Cosa l’ha spinta a scrivere dell’argomento che tratta in Racconti Inanimati e per chi e perché?
«Ho scritto Racconti Inanimati per una specie di sfida. Un giorno di tanti anni fa ascoltai le lamentele di un’infermiera che seguendo uno dei tanti corsi cui l’Azienda obbligava a frequentare doveva scrivere una, al massimo due paginette su di un mattone. La cosa mi incuriosì al punto che pochi giorni dopo mi presentai con un racconto in cui un mattone raccontava la sua storia e per qualche tempo quel racconto ottenne una certa notorietà in un ristrettissimo e confinato ambiente ospedaliero.

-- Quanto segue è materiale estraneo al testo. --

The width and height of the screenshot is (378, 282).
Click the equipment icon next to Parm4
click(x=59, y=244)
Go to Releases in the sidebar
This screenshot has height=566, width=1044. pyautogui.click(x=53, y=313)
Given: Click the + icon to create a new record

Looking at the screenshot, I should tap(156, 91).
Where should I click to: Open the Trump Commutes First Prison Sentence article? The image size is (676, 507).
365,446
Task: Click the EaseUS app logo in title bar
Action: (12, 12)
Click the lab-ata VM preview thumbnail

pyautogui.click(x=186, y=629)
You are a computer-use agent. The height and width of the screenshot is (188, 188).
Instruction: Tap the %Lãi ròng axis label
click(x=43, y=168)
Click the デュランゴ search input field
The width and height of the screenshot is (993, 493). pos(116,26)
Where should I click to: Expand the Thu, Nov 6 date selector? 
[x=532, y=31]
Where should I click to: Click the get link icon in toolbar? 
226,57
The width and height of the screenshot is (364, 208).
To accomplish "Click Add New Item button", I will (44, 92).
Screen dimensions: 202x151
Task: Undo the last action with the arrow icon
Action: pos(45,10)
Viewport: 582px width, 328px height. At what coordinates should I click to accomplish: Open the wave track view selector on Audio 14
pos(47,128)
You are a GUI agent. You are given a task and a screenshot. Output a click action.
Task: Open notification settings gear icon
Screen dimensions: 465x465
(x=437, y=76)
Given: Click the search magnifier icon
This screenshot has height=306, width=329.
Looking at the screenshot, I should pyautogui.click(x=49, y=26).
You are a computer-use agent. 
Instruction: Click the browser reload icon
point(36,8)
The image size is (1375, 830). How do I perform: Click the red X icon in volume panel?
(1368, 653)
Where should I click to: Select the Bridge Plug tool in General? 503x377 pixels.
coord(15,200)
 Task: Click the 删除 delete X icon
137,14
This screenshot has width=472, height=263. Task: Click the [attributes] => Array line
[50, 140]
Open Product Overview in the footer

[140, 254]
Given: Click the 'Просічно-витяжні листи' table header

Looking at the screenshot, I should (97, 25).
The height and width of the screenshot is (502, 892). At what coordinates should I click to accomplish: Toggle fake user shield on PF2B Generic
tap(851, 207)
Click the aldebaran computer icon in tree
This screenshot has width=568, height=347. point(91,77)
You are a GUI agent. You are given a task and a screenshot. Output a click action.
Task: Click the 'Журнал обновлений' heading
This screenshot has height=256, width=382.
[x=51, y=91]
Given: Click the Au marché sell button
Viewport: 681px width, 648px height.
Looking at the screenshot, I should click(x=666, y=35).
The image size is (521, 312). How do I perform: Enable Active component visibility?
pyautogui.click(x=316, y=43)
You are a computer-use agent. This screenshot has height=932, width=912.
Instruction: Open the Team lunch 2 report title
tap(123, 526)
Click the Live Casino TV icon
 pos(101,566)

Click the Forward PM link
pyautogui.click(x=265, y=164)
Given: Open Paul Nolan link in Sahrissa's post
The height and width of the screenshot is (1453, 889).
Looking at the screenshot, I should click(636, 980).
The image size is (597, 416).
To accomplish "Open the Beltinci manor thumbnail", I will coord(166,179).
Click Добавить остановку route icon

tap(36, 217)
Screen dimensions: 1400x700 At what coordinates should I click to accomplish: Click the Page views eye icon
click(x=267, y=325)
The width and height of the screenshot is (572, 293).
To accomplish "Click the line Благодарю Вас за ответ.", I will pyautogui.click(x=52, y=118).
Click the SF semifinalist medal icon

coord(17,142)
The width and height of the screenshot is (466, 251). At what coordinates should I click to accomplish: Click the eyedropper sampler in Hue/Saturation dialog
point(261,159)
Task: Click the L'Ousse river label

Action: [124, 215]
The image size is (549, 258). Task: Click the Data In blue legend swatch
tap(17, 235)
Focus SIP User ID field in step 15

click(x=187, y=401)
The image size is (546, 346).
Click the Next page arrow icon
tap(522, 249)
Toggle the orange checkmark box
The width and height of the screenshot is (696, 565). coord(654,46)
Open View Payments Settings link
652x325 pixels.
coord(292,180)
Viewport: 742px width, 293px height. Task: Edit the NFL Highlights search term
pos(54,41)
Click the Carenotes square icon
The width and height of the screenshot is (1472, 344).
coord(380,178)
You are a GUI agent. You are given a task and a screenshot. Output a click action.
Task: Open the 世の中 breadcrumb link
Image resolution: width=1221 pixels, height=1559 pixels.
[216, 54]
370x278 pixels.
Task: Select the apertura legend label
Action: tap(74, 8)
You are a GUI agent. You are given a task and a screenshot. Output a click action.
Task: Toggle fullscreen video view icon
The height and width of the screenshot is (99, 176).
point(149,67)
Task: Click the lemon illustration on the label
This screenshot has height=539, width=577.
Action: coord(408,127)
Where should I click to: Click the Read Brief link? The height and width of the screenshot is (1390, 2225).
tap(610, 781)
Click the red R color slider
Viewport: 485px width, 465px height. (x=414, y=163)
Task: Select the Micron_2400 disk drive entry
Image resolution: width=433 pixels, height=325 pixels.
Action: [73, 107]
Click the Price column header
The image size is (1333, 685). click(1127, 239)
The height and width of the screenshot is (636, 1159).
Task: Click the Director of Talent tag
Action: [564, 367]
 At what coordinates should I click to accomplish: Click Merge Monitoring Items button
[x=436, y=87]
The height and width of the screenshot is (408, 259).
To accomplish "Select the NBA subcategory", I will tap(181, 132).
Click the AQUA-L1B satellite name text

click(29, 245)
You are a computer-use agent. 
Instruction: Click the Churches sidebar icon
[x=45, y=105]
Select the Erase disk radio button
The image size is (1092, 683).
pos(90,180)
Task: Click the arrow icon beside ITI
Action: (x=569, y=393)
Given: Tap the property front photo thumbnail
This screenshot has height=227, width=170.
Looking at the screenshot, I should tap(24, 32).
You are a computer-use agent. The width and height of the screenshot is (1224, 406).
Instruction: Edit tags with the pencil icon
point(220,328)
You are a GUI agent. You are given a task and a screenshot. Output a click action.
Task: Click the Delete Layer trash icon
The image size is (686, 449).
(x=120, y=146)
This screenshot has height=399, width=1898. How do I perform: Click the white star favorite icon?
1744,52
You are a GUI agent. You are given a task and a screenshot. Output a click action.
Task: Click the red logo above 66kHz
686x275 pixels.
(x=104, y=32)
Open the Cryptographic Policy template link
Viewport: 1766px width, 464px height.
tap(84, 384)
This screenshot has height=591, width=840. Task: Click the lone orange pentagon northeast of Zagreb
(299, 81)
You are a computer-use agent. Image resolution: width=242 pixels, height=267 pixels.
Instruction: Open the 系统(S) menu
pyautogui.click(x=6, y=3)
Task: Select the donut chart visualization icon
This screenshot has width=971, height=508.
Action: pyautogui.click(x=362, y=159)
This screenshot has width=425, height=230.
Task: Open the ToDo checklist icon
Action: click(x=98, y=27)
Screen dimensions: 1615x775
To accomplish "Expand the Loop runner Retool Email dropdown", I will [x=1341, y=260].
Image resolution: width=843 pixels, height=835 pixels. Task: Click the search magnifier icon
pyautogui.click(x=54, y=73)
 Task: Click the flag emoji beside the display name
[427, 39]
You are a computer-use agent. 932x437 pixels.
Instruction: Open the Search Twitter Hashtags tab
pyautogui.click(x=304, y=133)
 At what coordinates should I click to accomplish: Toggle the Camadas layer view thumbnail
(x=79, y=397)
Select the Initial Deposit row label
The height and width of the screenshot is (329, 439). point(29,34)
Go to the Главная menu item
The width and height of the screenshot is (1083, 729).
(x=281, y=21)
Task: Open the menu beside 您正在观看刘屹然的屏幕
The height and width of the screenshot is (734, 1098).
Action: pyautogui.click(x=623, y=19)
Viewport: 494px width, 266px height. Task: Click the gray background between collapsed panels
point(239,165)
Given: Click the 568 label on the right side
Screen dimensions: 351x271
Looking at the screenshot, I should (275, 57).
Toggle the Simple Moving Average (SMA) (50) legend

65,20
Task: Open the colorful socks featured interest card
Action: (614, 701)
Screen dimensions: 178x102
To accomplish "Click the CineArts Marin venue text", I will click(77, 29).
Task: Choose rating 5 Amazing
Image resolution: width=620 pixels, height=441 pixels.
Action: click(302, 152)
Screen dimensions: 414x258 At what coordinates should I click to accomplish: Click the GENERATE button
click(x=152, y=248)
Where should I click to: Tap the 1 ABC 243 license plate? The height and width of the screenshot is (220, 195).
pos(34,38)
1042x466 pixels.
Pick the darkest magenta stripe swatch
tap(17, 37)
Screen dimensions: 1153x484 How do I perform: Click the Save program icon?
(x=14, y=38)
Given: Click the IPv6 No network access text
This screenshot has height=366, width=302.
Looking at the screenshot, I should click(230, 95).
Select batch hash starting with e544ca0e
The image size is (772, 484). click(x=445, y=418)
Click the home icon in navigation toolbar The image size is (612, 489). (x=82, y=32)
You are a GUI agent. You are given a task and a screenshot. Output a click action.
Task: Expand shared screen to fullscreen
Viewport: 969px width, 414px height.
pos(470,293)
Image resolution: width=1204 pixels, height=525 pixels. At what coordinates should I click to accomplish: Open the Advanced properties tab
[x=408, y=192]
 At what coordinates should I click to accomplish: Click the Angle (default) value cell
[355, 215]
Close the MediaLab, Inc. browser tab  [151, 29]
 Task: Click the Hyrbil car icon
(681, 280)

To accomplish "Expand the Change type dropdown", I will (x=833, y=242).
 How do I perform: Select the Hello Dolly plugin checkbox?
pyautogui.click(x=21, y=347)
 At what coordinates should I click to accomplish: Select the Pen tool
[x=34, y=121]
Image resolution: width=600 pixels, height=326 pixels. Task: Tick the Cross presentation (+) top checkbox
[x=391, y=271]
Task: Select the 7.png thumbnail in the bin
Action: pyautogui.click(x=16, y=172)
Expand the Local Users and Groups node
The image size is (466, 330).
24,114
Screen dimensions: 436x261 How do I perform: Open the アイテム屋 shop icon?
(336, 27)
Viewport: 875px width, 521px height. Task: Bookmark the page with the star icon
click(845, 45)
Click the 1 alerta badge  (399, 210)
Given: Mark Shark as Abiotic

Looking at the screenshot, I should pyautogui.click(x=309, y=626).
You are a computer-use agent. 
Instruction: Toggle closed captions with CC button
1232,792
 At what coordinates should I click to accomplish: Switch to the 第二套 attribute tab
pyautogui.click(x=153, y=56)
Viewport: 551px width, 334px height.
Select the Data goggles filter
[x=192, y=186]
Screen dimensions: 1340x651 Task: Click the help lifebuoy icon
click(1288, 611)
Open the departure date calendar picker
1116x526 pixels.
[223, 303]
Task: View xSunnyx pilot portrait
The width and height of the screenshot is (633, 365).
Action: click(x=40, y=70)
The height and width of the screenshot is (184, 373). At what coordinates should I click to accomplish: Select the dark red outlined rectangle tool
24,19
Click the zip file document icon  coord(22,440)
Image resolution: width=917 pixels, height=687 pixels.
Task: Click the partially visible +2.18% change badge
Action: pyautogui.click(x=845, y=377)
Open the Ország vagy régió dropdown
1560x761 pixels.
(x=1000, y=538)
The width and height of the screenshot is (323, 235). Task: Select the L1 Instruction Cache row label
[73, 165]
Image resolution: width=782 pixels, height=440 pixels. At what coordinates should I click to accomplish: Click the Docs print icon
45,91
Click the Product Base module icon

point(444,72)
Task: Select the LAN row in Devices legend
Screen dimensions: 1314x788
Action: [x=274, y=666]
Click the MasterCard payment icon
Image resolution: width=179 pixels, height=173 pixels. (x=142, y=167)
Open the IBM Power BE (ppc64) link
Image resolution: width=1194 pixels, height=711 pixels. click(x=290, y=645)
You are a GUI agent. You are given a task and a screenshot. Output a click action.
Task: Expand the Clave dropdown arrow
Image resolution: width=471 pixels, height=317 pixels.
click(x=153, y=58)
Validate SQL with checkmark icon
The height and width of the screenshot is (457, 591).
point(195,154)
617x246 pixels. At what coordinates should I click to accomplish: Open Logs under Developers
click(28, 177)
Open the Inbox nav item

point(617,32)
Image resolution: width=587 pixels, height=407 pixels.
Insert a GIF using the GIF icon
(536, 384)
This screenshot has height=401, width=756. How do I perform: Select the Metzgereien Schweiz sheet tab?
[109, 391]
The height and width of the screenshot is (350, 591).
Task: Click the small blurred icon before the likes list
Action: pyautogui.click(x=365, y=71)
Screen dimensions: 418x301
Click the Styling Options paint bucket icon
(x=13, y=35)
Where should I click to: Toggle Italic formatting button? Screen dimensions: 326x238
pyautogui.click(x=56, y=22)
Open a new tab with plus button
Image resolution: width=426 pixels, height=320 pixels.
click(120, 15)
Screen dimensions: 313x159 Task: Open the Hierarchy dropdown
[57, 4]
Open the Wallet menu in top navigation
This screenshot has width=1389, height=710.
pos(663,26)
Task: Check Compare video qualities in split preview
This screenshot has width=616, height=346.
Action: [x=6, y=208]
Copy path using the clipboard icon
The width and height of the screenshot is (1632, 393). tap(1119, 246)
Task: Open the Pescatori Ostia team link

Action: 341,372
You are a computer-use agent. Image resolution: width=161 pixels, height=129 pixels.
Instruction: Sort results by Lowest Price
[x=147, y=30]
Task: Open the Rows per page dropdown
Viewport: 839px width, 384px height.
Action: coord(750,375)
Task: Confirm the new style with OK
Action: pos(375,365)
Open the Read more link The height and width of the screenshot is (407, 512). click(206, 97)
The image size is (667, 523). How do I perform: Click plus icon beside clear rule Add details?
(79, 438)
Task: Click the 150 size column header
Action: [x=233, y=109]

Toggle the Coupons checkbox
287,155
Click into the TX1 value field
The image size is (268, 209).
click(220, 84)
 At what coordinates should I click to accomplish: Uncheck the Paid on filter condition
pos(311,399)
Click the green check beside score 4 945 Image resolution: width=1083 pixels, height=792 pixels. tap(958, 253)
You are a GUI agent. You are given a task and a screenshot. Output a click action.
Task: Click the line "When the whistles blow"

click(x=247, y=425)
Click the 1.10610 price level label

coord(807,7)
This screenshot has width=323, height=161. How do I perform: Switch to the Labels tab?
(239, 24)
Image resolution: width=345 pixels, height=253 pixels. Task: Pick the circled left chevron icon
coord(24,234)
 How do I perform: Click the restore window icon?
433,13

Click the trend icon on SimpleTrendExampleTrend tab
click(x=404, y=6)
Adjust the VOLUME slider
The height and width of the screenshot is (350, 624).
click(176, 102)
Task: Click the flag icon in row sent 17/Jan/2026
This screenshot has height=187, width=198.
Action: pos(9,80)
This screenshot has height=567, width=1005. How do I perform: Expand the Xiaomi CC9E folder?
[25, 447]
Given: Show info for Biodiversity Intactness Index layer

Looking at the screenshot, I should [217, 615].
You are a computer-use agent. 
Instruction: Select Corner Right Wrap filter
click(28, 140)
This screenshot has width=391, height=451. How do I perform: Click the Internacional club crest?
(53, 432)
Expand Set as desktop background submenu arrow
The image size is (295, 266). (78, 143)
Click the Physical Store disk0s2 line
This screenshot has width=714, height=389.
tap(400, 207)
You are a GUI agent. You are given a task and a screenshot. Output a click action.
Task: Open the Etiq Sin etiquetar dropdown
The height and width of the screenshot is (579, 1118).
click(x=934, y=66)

Tempo dopo ricapitandomi sotto gli occhi quel file, mi posi la domanda cruciale: se ero stato in grado di scrivere un bel po’ di pagine su di un mattone, perché non scrivere altri racconti con protagoniste altre “cose inanimate”? E per rendere il tutto ancora più difficile, perché non abbinare queste “cose” alle lettere dell’alfabeto?».
Emersioni, un tempo collana di Castelvecchi, oggi una realtà affermatissima autonoma nel panorama dell’editoria indipendente, facente parte al gruppo LIT: come è riuscito ad approdarvi?
«Sono approdato a Emersioni grazie alla mia editor Michela Tanfoglio. Inutile dire che devo tutto a lei. Grazie Micky!»
Una domanda fuori tema, ma in qualche modo che rientra: i premi letterari, crede nella loro trasparenza o sono pilotati?
«Non ho grosse esperienze con i Premi Letterari. Dovrei parlarne bene, visto che all’unico cui ho partecipato sono risultato vincitore, ma non sono così ingenuo. Un aneddoto personale per chiarire il mio pensiero. Anni fa venni convinto da un amico e collega a partecipare all’annuale concorso letterario della Lega per la Lotta contro i Tumori. Scrissi il mio racconto, attenendomi fedelmente alle regole del concorso: numero di battute e di pagine, tipo di interlinea, capoversi, ecc. Soprattutto si raccomandava che nel racconto vi fosse un preciso riferimento ai tumori e alla loro prevenzione. Chi vinse quel concorso? Un medico già plurivincitore del concorso, ben conosciuto da tutti i giurati che aveva scritto uno stucchevole e noioso racconto sulla morte di Socrate!».
Cosa farebbe emergere nel presentare a un lettore il suo Racconti Inanimati?
«Non sono un professionista dello scrivere. Ho svolto per 40 anni un altro mestiere, bellissimo, impegnativo, difficile, ma con poco tempo per la scrittura, che richiede una dedizione che può arrivare alla devozione e talvolta all’ossessione. Forse quello che potrebbe emergere è la sorpresa. Noi ‘Ettori‘ siamo sempre sorpresi quando succedono belle cose».
Cioè?
«So che ci vuole una spiegazione e quindi procedo a darla. Le caratteristiche di un uomo, il suo modo di essere e di concepire la vita si evidenziano alla prima lettura dell’Iliade. E’ lì che uno decide se essere Achille o Ettore. Una decisione senza ritorno che si riverbera anche sulla squadra di calcio per cui tifare. A Torino, chi sceglieva Achille tifava Juventus, chi sceglieva Ettore tifava Toro e chi mastica qualcosa di calcio sa bene cosa vuol dire questa scelta. A suo tempo scelsi immediatamente Ettore senza sapere che essere Ettore vuol dire che nella vita niente ti verrà mai regalato e che tutti i tuoi successi avverranno con fatica, sforzo e con tempi molto dilatati. Come tutti gli Ettori di questo mondo amo la pittura ad olio, i presepi, i soldatini napoleonici, il profumo del sigaro, il blues suonato sulla mia Gibson, l’odore della segatura, il panno verde del biliardo, il tennis, lo sci e mille altre cose. Ma proprio perchè Ettore, disperdendo il mio potenziale in mille rivoli, difficilmente riesco ad arrivare in cima ma debbo fermarmi sempre qualche tornante prima. Per questo parlavo di sorpresa. Questa volta sembra che Ettore ce l’abbia fatta».